Cleveland’s Corey Kluber pitched superbly over 6 innings on short rest while Jason Kipnis and Carlos Santana smashed home runs Saturday as the Indians routed the Cubs 7-2 to seize a 3-1 lead in Major League Baseball’s best-of-7 final.
The Indians can end their epic title drought and extend the Cubs’ epic 107-year futility streak by winning Game 5 Sunday at Wrigley Field.
“We have to take tomorrow with the same approach we’ve taken every game to this point,” Kluber said. “If we relax or take our foot off the gas pedal, that’s just inviting them to get momentum and come back into the Series.”
The Cubs, in their first World Series since 1945, are trying to end the longest title drought in American sports history, and the only one in baseball longer than that of the Indians, by capturing their first World Series since 1908.
“We’re chasing it. We’re still in there,” Cubs outfielder Dexter Fowler said. “This team is keeping its head up.”

> [SET EXERCISE 1]
According to the World Series report, what was the final score of Saturday's game?
> [SET EXERCISE 2]
For each statement, answer yes or no according to the World Series report, and quote the words that settle it: (a) Kluber pitched on short rest. (b) Game 5 is scheduled for Progressive Field. (c) The Cubs last won a World Series in 1945.
> [SET EXERCISE 3]
Copy out, word for word, the stretch of the World Series report from "The Indians can" through "Series since 1908.".
The listing after this point has nothing to do with the World Series report.

> [DATASET EXCERPTS]
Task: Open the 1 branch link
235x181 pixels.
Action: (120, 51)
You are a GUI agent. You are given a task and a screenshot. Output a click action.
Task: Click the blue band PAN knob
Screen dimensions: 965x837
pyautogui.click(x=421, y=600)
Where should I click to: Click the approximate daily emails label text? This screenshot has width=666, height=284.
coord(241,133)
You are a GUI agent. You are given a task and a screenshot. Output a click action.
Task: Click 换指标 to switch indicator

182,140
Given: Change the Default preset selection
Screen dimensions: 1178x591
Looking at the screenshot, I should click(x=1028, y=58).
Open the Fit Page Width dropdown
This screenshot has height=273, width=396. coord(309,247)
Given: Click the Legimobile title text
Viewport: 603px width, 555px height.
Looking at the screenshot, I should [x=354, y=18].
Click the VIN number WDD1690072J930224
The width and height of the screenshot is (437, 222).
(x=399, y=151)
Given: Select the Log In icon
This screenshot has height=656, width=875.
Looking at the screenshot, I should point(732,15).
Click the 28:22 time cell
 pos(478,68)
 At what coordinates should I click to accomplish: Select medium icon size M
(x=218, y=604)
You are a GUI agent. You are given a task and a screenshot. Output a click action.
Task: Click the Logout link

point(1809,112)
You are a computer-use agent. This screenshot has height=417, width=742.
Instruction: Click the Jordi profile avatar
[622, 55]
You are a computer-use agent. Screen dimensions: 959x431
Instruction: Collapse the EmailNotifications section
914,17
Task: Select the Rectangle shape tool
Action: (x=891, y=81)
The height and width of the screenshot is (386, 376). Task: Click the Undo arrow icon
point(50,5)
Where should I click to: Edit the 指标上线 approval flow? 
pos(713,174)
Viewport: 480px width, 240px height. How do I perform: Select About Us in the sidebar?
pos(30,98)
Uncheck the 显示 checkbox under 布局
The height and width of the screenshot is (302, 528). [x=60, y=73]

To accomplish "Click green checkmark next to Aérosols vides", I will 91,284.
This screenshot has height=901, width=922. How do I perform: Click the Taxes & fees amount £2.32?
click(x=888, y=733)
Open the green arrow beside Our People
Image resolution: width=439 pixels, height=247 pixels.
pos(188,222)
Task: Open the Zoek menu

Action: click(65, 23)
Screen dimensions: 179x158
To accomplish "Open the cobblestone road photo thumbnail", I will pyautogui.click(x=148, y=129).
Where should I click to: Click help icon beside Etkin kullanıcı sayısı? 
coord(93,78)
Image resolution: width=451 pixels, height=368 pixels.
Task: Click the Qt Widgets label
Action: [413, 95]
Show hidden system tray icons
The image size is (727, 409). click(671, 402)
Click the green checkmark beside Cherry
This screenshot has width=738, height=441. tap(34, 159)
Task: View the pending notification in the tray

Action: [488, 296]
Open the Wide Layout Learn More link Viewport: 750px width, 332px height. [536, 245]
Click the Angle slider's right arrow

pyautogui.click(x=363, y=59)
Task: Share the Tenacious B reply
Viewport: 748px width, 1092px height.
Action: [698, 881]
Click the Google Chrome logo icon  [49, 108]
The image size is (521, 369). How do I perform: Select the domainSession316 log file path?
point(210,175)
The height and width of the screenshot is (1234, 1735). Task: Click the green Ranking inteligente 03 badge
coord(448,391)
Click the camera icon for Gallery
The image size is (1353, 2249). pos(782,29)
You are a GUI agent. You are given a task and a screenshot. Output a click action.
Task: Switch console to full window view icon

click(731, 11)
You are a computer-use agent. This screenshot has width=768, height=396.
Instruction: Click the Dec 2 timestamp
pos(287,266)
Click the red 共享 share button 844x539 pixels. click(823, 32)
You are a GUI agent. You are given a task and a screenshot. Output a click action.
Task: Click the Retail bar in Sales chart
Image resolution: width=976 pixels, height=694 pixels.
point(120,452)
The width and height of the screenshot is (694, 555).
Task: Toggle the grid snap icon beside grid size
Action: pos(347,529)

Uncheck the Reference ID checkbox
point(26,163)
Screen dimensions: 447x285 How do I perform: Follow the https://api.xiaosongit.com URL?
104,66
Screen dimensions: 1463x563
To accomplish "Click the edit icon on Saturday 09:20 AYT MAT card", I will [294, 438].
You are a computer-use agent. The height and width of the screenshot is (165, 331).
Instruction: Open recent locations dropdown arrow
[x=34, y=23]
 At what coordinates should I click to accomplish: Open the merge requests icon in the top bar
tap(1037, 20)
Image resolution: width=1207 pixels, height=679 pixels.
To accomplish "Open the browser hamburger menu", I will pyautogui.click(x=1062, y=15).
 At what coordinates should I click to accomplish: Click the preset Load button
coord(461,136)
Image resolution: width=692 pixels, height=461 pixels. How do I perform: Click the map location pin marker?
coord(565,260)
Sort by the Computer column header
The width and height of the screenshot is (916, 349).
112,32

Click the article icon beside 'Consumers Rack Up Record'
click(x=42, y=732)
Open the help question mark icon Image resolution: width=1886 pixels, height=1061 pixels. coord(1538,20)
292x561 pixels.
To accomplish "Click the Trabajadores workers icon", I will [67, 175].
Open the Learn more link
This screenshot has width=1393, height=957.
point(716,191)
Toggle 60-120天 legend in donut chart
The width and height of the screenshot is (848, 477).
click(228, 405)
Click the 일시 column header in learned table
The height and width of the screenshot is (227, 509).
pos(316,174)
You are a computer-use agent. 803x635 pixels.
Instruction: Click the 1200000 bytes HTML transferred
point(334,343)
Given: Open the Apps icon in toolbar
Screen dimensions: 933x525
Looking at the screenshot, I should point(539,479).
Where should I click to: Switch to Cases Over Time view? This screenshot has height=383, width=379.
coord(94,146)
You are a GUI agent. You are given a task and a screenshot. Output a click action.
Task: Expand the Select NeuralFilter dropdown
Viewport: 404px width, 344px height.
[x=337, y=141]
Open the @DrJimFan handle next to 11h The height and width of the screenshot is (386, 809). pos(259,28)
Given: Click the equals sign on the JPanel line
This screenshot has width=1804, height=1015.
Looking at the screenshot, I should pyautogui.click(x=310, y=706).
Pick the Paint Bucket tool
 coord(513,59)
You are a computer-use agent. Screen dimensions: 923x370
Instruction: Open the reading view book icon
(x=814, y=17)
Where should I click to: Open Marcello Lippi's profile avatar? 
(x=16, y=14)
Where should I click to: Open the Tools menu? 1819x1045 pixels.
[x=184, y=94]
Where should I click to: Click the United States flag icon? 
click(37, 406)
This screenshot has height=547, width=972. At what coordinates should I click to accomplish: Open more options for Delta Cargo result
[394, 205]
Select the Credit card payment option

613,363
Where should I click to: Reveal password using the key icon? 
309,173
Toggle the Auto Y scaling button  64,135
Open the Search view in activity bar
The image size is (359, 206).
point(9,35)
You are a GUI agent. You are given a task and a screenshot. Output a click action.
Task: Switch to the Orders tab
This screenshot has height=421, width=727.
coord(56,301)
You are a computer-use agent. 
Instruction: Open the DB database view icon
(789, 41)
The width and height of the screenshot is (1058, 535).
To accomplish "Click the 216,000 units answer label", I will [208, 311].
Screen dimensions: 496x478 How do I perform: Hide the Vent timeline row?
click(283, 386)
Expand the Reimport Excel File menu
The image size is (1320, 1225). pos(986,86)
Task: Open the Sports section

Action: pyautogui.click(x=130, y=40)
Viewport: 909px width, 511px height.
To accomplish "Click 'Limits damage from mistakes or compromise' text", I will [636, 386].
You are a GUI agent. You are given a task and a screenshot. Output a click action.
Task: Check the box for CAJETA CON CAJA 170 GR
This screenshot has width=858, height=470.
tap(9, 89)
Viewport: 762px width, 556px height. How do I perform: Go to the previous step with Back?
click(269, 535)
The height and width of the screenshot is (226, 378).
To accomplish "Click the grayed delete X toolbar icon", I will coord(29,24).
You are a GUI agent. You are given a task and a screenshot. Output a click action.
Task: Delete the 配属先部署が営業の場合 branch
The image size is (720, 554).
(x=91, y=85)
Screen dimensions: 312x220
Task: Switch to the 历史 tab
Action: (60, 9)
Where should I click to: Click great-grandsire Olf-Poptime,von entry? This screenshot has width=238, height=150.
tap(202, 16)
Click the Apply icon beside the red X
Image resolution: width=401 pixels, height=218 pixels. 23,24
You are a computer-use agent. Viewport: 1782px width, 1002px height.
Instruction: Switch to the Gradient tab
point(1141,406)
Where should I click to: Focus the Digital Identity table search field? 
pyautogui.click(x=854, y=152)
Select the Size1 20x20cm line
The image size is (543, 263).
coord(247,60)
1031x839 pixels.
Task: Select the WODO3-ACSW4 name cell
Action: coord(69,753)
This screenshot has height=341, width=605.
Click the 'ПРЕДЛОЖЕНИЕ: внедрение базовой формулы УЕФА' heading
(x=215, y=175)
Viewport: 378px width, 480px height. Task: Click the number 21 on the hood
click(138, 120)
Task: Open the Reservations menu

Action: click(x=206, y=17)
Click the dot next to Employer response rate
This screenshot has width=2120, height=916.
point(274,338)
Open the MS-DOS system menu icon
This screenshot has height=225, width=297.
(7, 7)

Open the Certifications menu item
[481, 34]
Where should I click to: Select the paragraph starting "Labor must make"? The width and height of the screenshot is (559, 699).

> [RESPONSE 1]
The Indians beat the Cubs 7-2.

> [RESPONSE 2]
(a) Yes: "pitched superbly over 6 innings on short rest"
(b) No: "by winning Game 5 Sunday at Wrigley Field"
(c) No: "by capturing their first World Series since 1908"

> [RESPONSE 3]
The Indians can end their epic title drought and extend the Cubs’ epic 107-year futility streak by winning Game 5 Sunday at Wrigley Field.
“We have to take tomorrow with the same approach we’ve taken every game to this point,” Kluber said. “If we relax or take our foot off the gas pedal, that’s just inviting them to get momentum and come back into the Series.”
The Cubs, in their first World Series since 1945, are trying to end the longest title drought in American sports history, and the only one in baseball longer than that of the Indians, by capturing their first World Series since 1908.